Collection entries
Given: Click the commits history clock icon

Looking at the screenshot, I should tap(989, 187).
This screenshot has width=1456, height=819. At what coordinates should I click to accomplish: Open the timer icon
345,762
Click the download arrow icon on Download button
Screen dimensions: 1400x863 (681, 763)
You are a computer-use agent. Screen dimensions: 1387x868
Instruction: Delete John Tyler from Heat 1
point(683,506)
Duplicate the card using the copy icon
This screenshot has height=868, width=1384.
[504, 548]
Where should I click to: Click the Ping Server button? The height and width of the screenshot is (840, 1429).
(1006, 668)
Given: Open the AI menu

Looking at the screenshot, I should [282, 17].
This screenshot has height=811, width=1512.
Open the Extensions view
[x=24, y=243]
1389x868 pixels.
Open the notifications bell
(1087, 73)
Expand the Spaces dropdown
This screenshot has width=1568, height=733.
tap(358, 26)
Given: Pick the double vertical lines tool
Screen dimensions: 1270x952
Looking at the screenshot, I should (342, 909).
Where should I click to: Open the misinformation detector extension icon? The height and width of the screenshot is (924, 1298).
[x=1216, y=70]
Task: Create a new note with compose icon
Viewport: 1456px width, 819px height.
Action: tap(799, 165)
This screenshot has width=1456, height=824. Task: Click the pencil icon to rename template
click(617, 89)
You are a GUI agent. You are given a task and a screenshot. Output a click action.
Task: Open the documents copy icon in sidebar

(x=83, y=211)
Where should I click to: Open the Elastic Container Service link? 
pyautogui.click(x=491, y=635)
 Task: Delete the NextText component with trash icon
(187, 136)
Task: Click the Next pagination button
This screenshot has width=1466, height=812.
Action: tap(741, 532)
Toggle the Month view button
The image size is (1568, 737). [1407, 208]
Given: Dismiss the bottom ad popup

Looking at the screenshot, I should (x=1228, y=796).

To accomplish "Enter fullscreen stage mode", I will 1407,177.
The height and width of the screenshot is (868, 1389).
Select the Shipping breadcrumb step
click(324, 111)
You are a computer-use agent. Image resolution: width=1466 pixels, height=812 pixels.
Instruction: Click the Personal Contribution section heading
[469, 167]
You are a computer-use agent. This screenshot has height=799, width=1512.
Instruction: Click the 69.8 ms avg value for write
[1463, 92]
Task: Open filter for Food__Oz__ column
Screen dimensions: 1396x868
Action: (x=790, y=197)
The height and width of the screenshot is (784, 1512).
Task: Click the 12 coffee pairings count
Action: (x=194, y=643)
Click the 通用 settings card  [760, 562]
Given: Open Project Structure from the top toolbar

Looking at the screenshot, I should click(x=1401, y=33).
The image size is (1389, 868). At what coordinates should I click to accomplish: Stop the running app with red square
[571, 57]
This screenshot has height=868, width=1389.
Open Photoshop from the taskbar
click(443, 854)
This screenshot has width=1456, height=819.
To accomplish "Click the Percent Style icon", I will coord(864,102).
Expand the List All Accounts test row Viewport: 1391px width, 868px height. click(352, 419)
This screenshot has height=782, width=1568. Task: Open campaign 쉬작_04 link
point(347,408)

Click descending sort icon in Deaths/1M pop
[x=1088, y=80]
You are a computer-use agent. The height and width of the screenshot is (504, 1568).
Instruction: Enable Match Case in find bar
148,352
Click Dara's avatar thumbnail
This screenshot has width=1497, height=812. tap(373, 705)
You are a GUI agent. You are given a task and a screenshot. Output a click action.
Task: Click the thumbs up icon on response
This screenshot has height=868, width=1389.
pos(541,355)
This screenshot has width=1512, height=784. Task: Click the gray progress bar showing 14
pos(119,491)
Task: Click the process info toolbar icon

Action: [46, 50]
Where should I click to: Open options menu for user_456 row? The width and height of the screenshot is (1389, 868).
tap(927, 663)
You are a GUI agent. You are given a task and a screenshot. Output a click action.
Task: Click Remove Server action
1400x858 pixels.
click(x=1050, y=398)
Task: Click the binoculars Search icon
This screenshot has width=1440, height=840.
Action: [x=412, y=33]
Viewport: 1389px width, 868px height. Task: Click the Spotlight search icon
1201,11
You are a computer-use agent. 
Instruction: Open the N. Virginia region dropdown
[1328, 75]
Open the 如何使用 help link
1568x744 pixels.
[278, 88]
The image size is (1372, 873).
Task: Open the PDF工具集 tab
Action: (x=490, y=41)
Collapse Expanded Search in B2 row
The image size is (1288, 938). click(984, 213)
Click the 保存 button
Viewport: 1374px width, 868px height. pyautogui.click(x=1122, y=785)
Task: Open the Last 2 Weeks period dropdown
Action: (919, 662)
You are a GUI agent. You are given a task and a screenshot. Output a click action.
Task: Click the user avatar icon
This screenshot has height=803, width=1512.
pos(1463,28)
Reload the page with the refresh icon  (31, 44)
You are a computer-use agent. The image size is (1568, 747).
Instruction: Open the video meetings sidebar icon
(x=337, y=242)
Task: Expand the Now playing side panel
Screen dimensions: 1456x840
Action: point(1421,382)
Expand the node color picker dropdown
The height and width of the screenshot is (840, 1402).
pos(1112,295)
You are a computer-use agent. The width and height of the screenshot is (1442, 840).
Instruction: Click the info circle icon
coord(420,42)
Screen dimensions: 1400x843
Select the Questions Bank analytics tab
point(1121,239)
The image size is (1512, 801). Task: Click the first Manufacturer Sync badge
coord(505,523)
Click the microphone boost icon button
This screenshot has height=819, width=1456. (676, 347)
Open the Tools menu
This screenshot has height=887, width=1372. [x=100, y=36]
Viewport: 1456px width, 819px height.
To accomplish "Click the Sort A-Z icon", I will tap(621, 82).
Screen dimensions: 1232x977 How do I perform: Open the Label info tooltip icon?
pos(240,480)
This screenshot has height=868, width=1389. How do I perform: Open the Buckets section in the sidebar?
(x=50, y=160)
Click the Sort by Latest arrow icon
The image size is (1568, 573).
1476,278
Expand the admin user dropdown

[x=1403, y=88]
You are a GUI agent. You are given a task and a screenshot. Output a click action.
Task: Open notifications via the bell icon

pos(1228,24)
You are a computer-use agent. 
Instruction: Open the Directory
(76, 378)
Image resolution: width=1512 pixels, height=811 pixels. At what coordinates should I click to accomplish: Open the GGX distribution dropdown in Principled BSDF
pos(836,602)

## Your goal
The task calls for all the records above to be repeated exactly.

## Output of the exercise
Given: Click the commits history clock icon

Looking at the screenshot, I should tap(989, 187).
This screenshot has width=1456, height=819. At what coordinates should I click to accomplish: Open the timer icon
345,762
Click the download arrow icon on Download button
Screen dimensions: 1400x863 (681, 763)
You are a computer-use agent. Screen dimensions: 1387x868
Instruction: Delete John Tyler from Heat 1
point(683,506)
Duplicate the card using the copy icon
This screenshot has height=868, width=1384.
[504, 548]
Where should I click to: Click the Ping Server button? The height and width of the screenshot is (840, 1429).
(1006, 668)
Given: Open the AI menu

Looking at the screenshot, I should [282, 17].
This screenshot has height=811, width=1512.
Open the Extensions view
[x=24, y=243]
1389x868 pixels.
Open the notifications bell
(1087, 73)
Expand the Spaces dropdown
This screenshot has width=1568, height=733.
tap(358, 26)
Given: Pick the double vertical lines tool
Screen dimensions: 1270x952
Looking at the screenshot, I should (342, 909).
Where should I click to: Open the misinformation detector extension icon? The height and width of the screenshot is (924, 1298).
[x=1216, y=70]
Task: Create a new note with compose icon
Viewport: 1456px width, 819px height.
Action: tap(799, 165)
This screenshot has width=1456, height=824. Task: Click the pencil icon to rename template
click(617, 89)
You are a GUI agent. You are given a task and a screenshot. Output a click action.
Task: Open the documents copy icon in sidebar

(x=83, y=211)
Where should I click to: Open the Elastic Container Service link? 
pyautogui.click(x=491, y=635)
 Task: Delete the NextText component with trash icon
(187, 136)
Task: Click the Next pagination button
This screenshot has width=1466, height=812.
Action: tap(741, 532)
Toggle the Month view button
The image size is (1568, 737). [1407, 208]
Given: Dismiss the bottom ad popup

Looking at the screenshot, I should (x=1228, y=796).

To accomplish "Enter fullscreen stage mode", I will 1407,177.
The height and width of the screenshot is (868, 1389).
Select the Shipping breadcrumb step
click(324, 111)
You are a computer-use agent. Image resolution: width=1466 pixels, height=812 pixels.
Instruction: Click the Personal Contribution section heading
[469, 167]
You are a computer-use agent. This screenshot has height=799, width=1512.
Instruction: Click the 69.8 ms avg value for write
[1463, 92]
Task: Open filter for Food__Oz__ column
Screen dimensions: 1396x868
Action: (x=790, y=197)
The height and width of the screenshot is (784, 1512).
Task: Click the 12 coffee pairings count
Action: (x=194, y=643)
Click the 通用 settings card  [760, 562]
Given: Open Project Structure from the top toolbar

Looking at the screenshot, I should click(x=1401, y=33).
The image size is (1389, 868). At what coordinates should I click to accomplish: Stop the running app with red square
[571, 57]
This screenshot has height=868, width=1389.
Open Photoshop from the taskbar
click(443, 854)
This screenshot has width=1456, height=819.
To accomplish "Click the Percent Style icon", I will coord(864,102).
Expand the List All Accounts test row Viewport: 1391px width, 868px height. click(352, 419)
This screenshot has height=782, width=1568. Task: Open campaign 쉬작_04 link
point(347,408)

Click descending sort icon in Deaths/1M pop
[x=1088, y=80]
You are a computer-use agent. The height and width of the screenshot is (504, 1568).
Instruction: Enable Match Case in find bar
148,352
Click Dara's avatar thumbnail
This screenshot has width=1497, height=812. tap(373, 705)
You are a GUI agent. You are given a task and a screenshot. Output a click action.
Task: Click the thumbs up icon on response
This screenshot has height=868, width=1389.
pos(541,355)
This screenshot has width=1512, height=784. Task: Click the gray progress bar showing 14
pos(119,491)
Task: Click the process info toolbar icon

Action: [46, 50]
Where should I click to: Open options menu for user_456 row? The width and height of the screenshot is (1389, 868).
tap(927, 663)
You are a GUI agent. You are given a task and a screenshot. Output a click action.
Task: Click Remove Server action
1400x858 pixels.
click(x=1050, y=398)
Task: Click the binoculars Search icon
This screenshot has width=1440, height=840.
Action: [x=412, y=33]
Viewport: 1389px width, 868px height. Task: Click the Spotlight search icon
1201,11
You are a computer-use agent. 
Instruction: Open the N. Virginia region dropdown
[1328, 75]
Open the 如何使用 help link
1568x744 pixels.
[278, 88]
The image size is (1372, 873).
Task: Open the PDF工具集 tab
Action: (x=490, y=41)
Collapse Expanded Search in B2 row
The image size is (1288, 938). click(984, 213)
Click the 保存 button
Viewport: 1374px width, 868px height. pyautogui.click(x=1122, y=785)
Task: Open the Last 2 Weeks period dropdown
Action: (919, 662)
You are a GUI agent. You are given a task and a screenshot. Output a click action.
Task: Click the user avatar icon
This screenshot has height=803, width=1512.
pos(1463,28)
Reload the page with the refresh icon  (31, 44)
You are a computer-use agent. The image size is (1568, 747).
Instruction: Open the video meetings sidebar icon
(x=337, y=242)
Task: Expand the Now playing side panel
Screen dimensions: 1456x840
Action: point(1421,382)
Expand the node color picker dropdown
The height and width of the screenshot is (840, 1402).
pos(1112,295)
You are a computer-use agent. The width and height of the screenshot is (1442, 840).
Instruction: Click the info circle icon
coord(420,42)
Screen dimensions: 1400x843
Select the Questions Bank analytics tab
point(1121,239)
The image size is (1512, 801). Task: Click the first Manufacturer Sync badge
coord(505,523)
Click the microphone boost icon button
This screenshot has height=819, width=1456. (676, 347)
Open the Tools menu
This screenshot has height=887, width=1372. [x=100, y=36]
Viewport: 1456px width, 819px height.
To accomplish "Click the Sort A-Z icon", I will tap(621, 82).
Screen dimensions: 1232x977 How do I perform: Open the Label info tooltip icon?
pos(240,480)
This screenshot has height=868, width=1389. How do I perform: Open the Buckets section in the sidebar?
(x=50, y=160)
Click the Sort by Latest arrow icon
The image size is (1568, 573).
1476,278
Expand the admin user dropdown

[x=1403, y=88]
You are a GUI agent. You are given a task and a screenshot. Output a click action.
Task: Open notifications via the bell icon

pos(1228,24)
You are a computer-use agent. 
Instruction: Open the Directory
(76, 378)
Image resolution: width=1512 pixels, height=811 pixels. At what coordinates should I click to accomplish: Open the GGX distribution dropdown in Principled BSDF
pos(836,602)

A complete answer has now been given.